Write out again, exactly, the lines below starting at the one with "606x415 pixels. At" and ending at the one with "Open the 交流".

◆ Provided information ◆

***

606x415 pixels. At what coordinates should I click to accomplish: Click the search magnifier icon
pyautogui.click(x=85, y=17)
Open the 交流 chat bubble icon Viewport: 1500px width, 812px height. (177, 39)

***

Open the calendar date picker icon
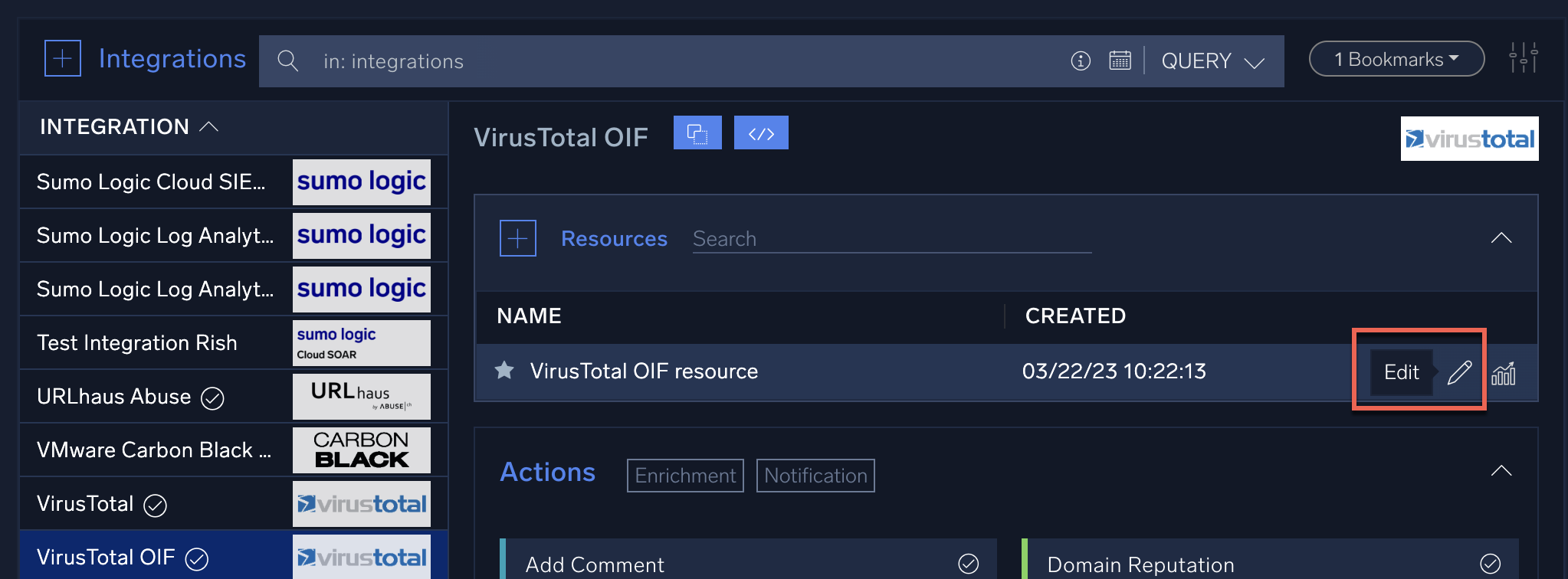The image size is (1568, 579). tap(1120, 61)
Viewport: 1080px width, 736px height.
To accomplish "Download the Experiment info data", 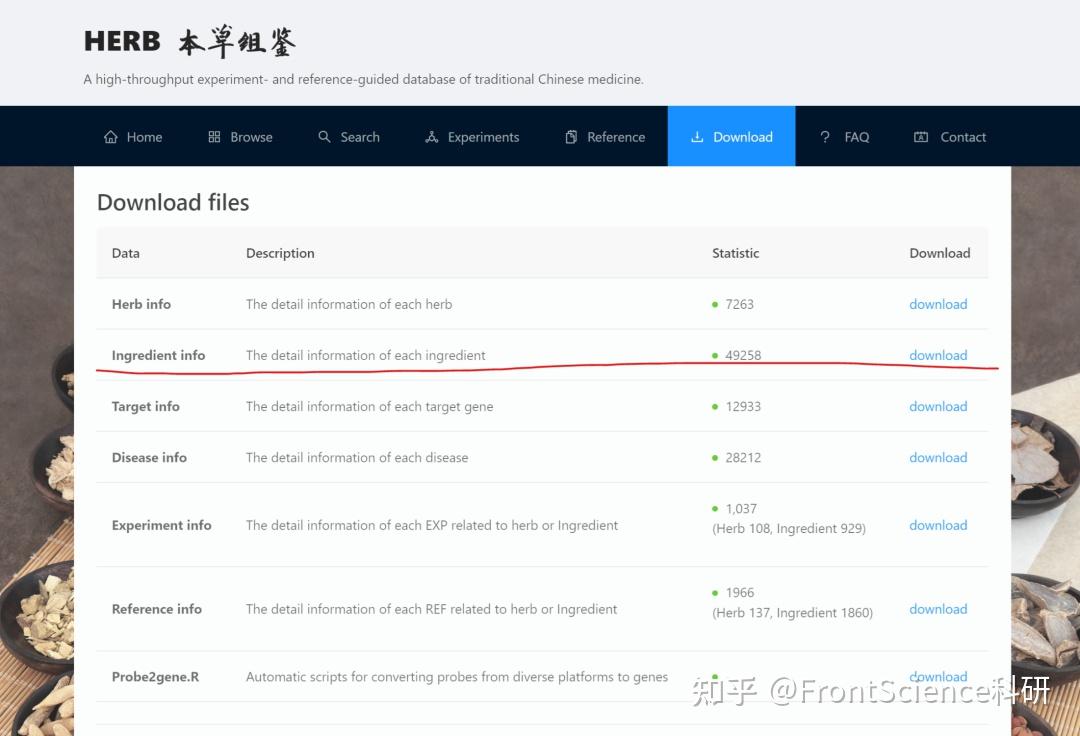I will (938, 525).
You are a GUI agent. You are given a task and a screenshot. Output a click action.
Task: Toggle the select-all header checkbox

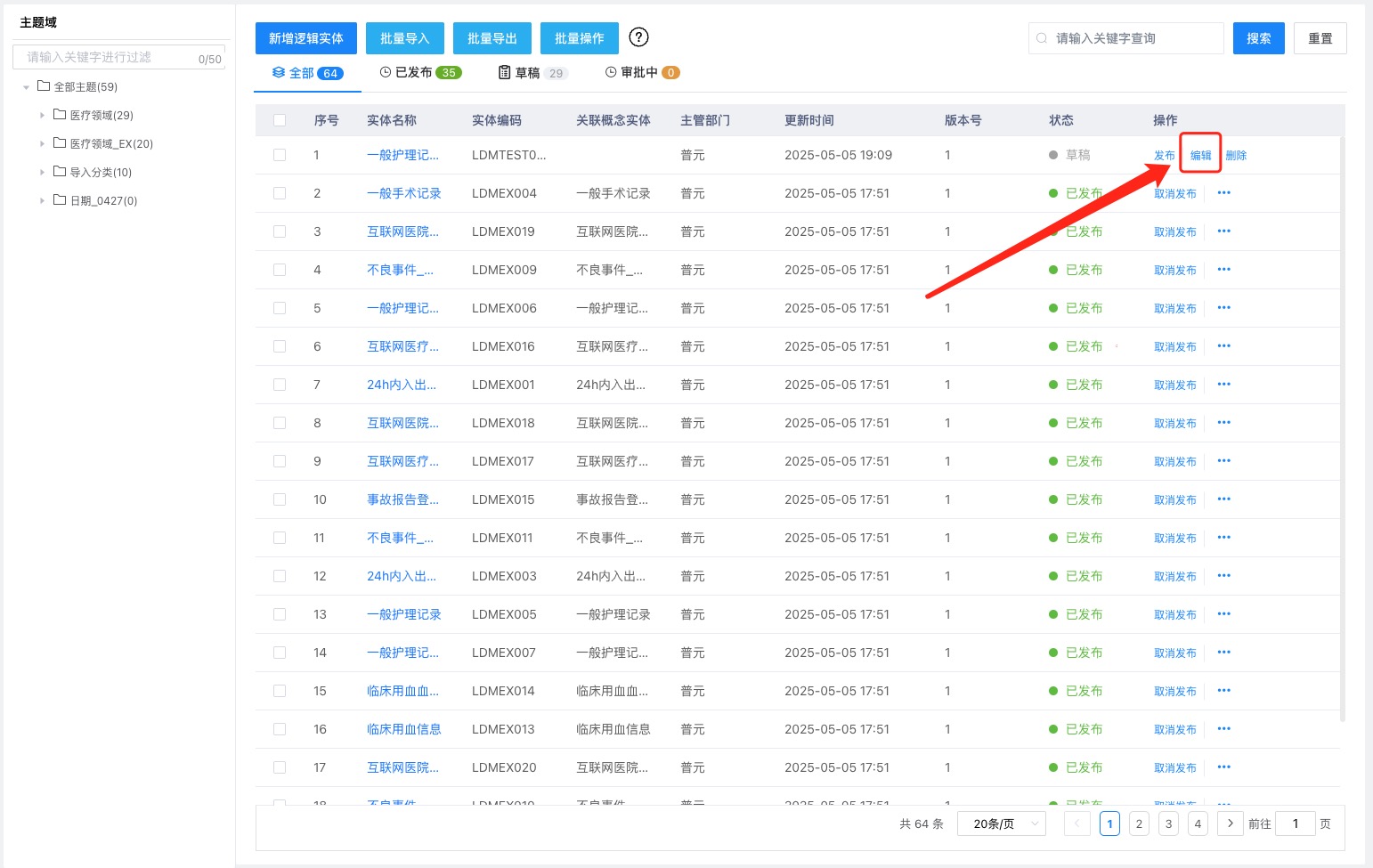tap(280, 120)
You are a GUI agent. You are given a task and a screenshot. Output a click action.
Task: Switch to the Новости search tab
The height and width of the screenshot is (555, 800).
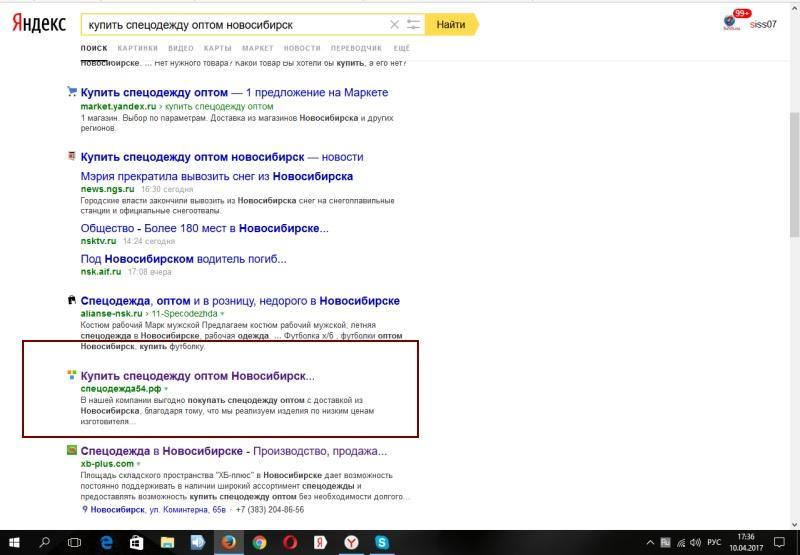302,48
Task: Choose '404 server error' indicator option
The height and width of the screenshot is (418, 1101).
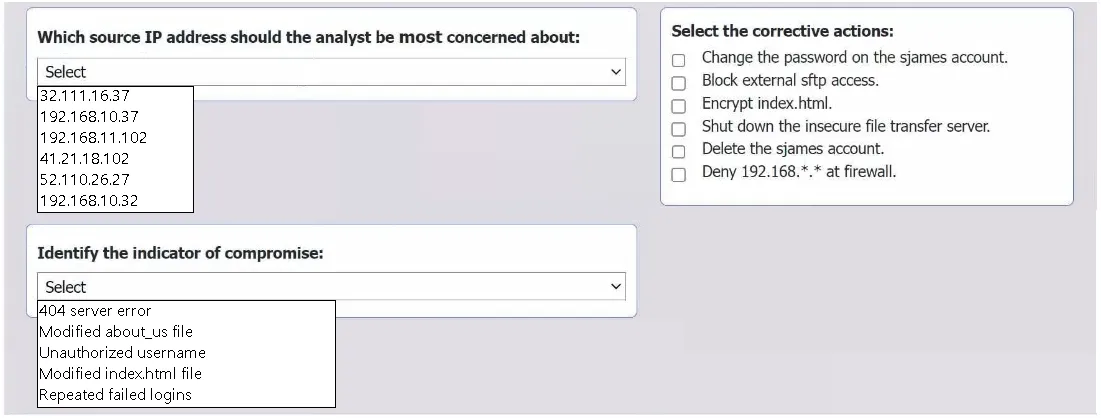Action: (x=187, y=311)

***

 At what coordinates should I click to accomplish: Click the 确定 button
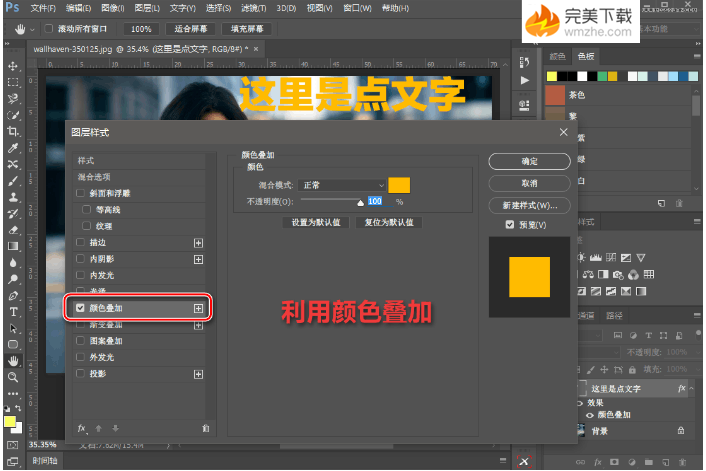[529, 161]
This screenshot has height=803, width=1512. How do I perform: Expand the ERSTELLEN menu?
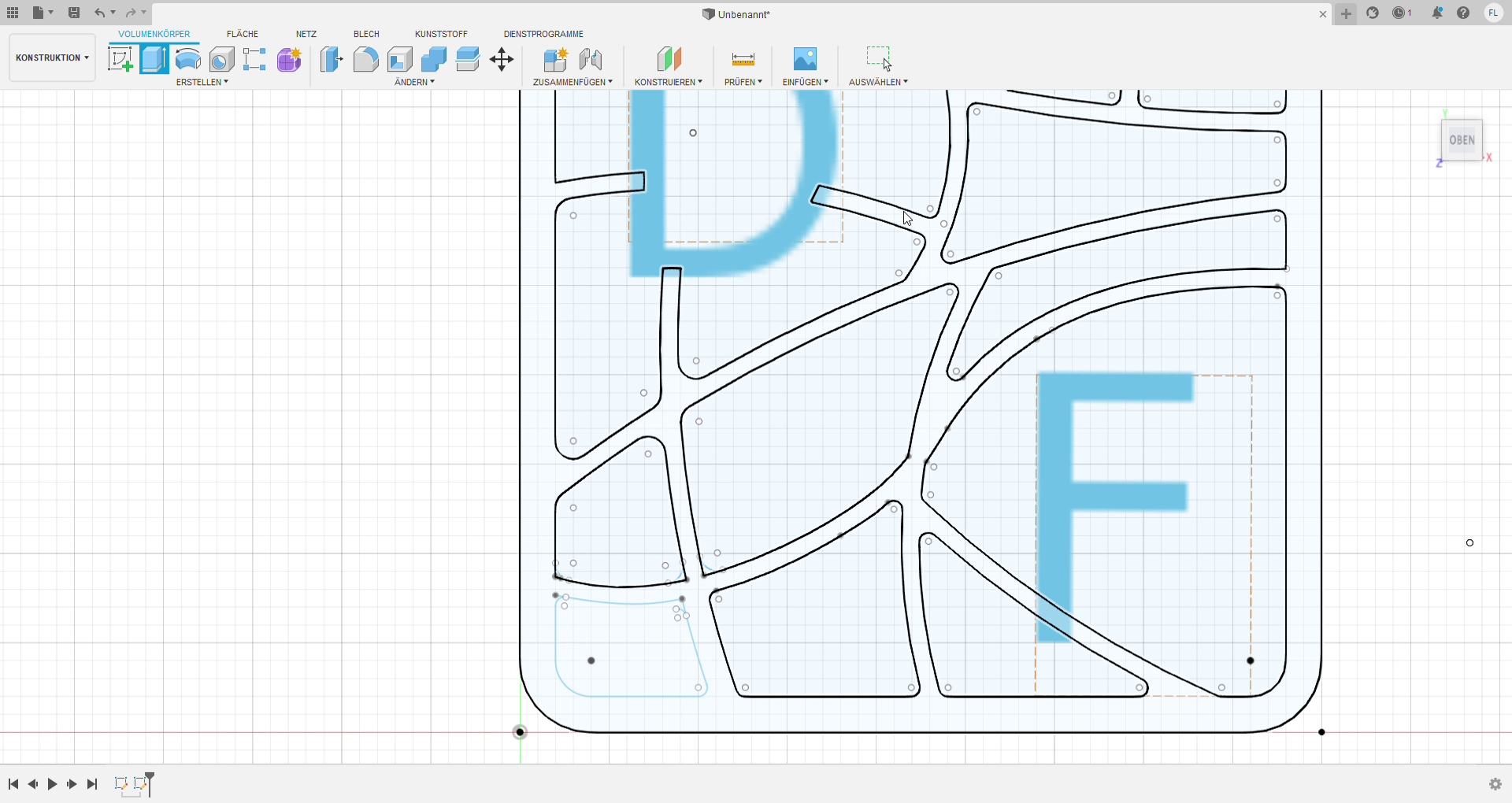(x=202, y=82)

***

◆ Task response ◆
606x415 pixels. At what coordinates should I click to accomplish: Click the search magnifier icon
pyautogui.click(x=85, y=17)
Open the 交流 chat bubble icon Viewport: 1500px width, 812px height. (177, 39)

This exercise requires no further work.